Bóthar is a charity operating in Ireland and the United Kingdom specialising in assisting farmers in developing countries to become self-sufficient by giving them livestock. The charity began in 1989 and sent its first animals in 1991. It is an affiliate of Heifer International.

History

Foundation 
T. J. Maher, a politician, farmer and company director, co-founded Bóthar and served as its first chairman. Peter Ireton was also a founder. Members of the inaugural board included former Archbishop of Cashel and Emly, Dermot Clifford and then Church of Ireland Bishop of Limerick, Edward Darling.

Programs 
Starting in 1991, the charity initially focused on sending dairy cows to developing nations in Africa. However, in 1996, the bovine spongiform encephalopathy (BSE) crisis brought a halt to heifer airlifts for several years. During this period, the only animals that Bóthar sent abroad were dairy goats. However Bóthar continued to send veterinary supplies, vehicles, artificial insemination straws and training literature. Bóthar investigated whether other countries needed assistance and researched other types of farm animals they could work with. This subsequently led to the establishment of chicken and pig projects in Cameroon.

■ Given problem A:
Decide whether each statement agrees with the passage on Bóthar. For each, answer yes or no and quote the deciding words.
(i) Bóthar sent its first animals abroad in 1989.
(ii) Peter Ireton was one of the founders of Bóthar.
(iii) While heifer airlifts were halted, the only animals Bóthar sent abroad were sheep.
■ Given problem B:
Answer each question from the passage on Bóthar.
(i) Of which organization is Bóthar an affiliate?
(ii) Who served as Bóthar's first chairman?
(iii) In which country were chicken and pig projects established?

■ Record set:
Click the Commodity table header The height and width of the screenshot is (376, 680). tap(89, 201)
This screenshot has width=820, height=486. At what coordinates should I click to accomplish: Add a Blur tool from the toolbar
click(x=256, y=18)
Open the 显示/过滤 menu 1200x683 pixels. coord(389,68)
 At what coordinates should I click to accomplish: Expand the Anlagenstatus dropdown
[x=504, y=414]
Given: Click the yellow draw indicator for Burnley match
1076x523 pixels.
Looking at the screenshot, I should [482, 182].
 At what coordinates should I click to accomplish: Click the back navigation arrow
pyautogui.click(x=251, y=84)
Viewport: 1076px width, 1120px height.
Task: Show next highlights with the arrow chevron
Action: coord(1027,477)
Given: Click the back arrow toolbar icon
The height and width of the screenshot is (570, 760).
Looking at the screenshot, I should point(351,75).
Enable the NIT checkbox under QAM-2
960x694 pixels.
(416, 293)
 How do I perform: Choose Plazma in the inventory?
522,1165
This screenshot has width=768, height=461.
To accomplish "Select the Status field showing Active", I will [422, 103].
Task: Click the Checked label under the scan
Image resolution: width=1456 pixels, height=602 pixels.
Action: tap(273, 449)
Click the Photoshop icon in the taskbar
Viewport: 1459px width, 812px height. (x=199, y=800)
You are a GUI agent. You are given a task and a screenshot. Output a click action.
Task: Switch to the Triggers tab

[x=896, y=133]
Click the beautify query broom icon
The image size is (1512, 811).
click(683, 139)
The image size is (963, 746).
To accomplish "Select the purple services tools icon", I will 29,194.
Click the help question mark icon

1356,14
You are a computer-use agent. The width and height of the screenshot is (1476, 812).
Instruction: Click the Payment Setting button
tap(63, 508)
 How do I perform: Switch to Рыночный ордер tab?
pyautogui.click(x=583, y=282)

■ Final answer A:
(i) No: "The charity began in 1989 and sent its first animals in 1991."
(ii) Yes: "Peter Ireton was also a founder."
(iii) No: "During this period, the only animals that Bóthar sent abroad were dairy goats."

■ Final answer B:
(i) Heifer International
(ii) T. J. Maher
(iii) Cameroon